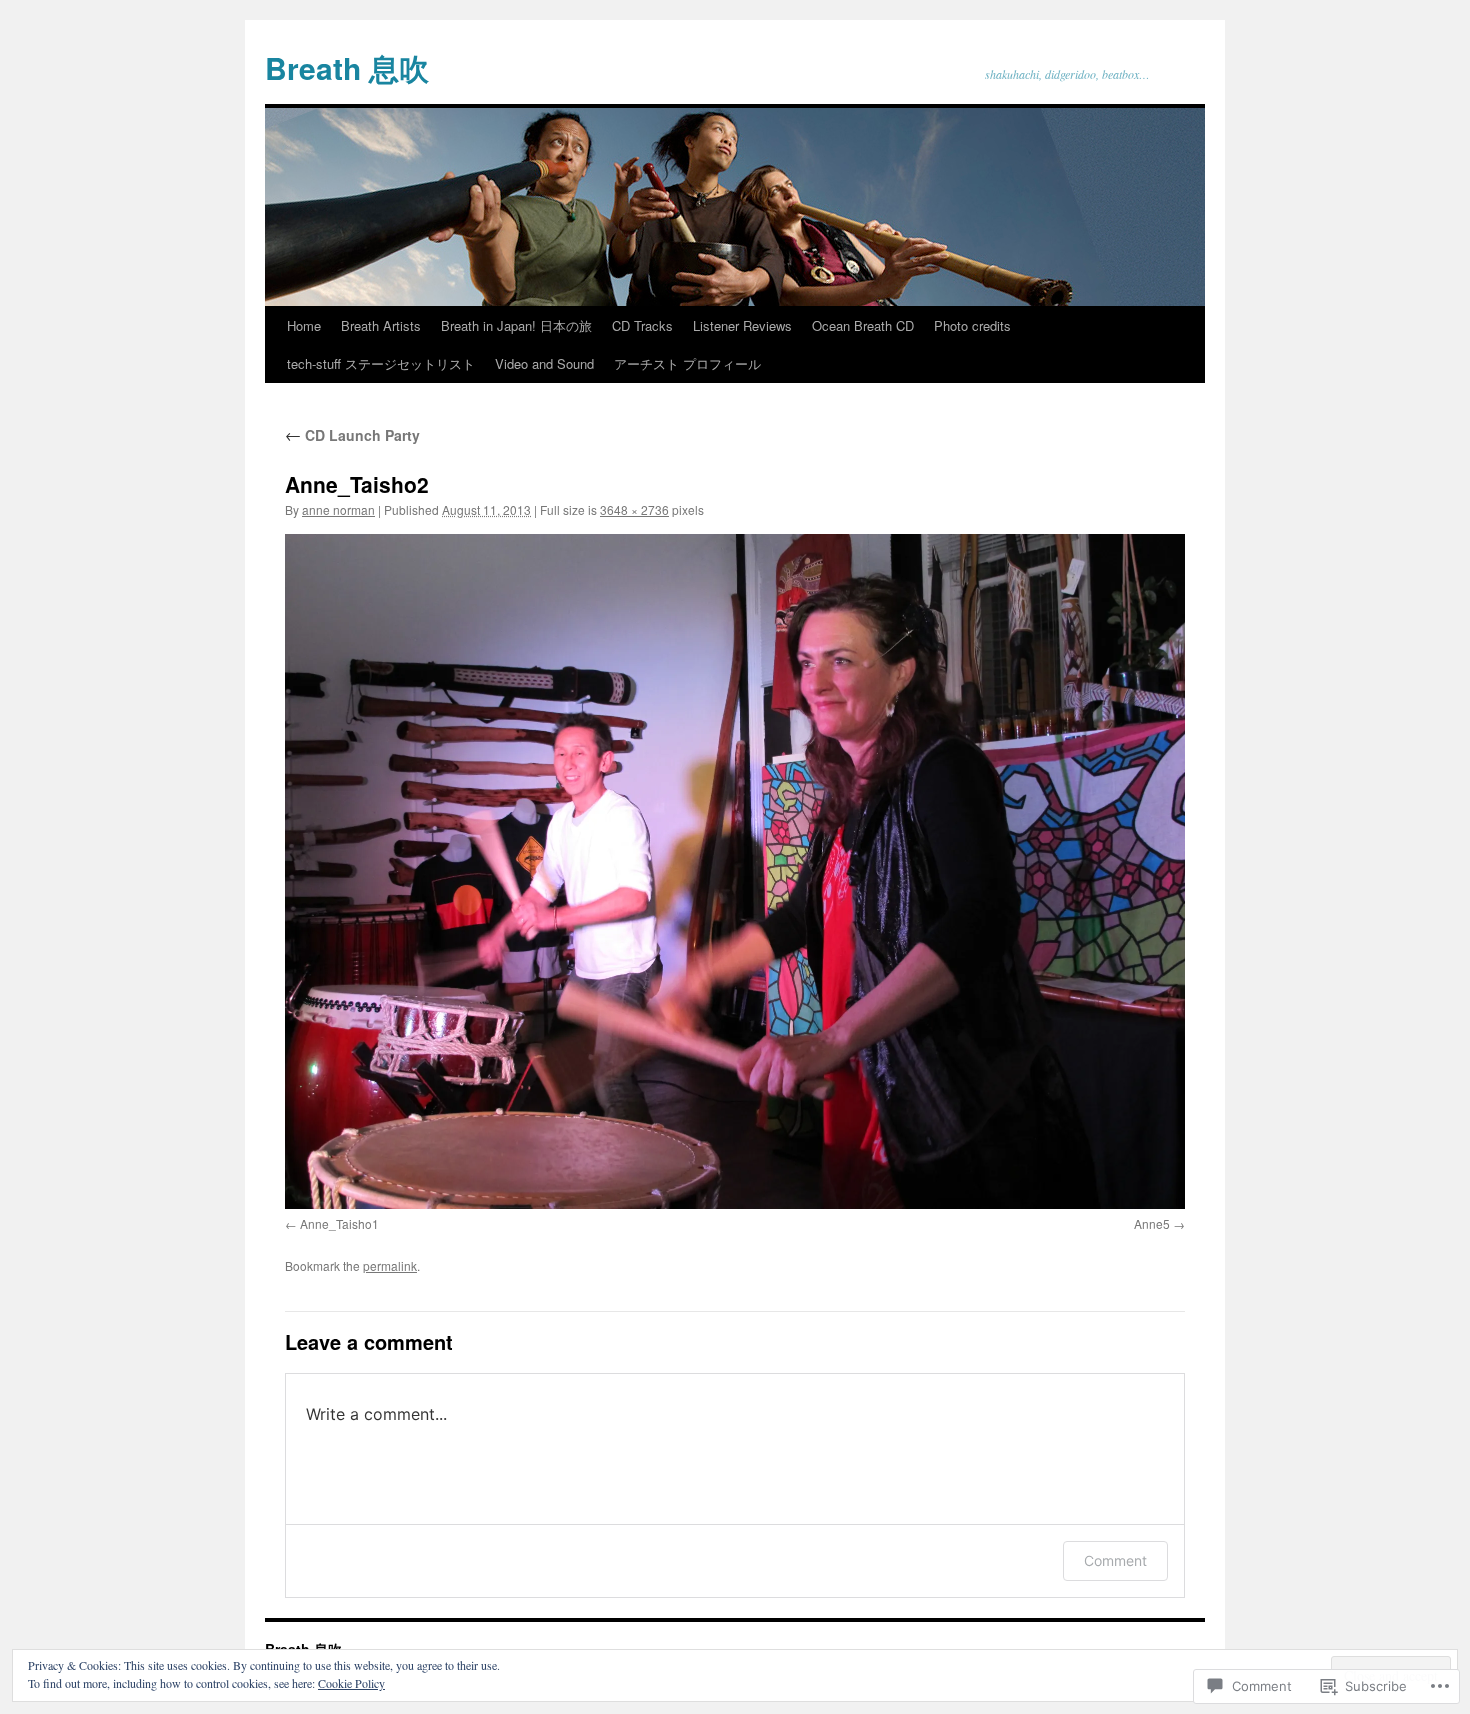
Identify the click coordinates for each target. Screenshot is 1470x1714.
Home (304, 325)
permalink (390, 1265)
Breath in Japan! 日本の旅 (516, 325)
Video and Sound (544, 363)
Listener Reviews (742, 325)
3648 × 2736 (634, 509)
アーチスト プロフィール (687, 363)
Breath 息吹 (347, 67)
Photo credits (972, 325)
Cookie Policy (351, 1683)
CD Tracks (642, 325)
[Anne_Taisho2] (735, 871)
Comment (1115, 1560)
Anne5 (1152, 1223)
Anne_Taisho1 (339, 1223)
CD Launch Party (352, 435)
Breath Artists (381, 325)
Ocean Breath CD (863, 325)
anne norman (338, 509)
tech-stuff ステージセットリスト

■ ■ ■

Begin with the line that has "Breath in Japan! 日本の旅 (516, 325)" in the listing above and end after the line that has "Anne5 (1152, 1223)"; output those lines exactly.

**EXPECTED OUTPUT**
Breath in Japan! 日本の旅 (516, 325)
Video and Sound (544, 363)
Listener Reviews (742, 325)
3648 × 2736 (634, 509)
アーチスト プロフィール (687, 363)
Breath 息吹 (347, 67)
Photo credits (972, 325)
Cookie Policy (351, 1683)
CD Tracks (642, 325)
[Anne_Taisho2] (735, 871)
Comment (1115, 1560)
Anne5 (1152, 1223)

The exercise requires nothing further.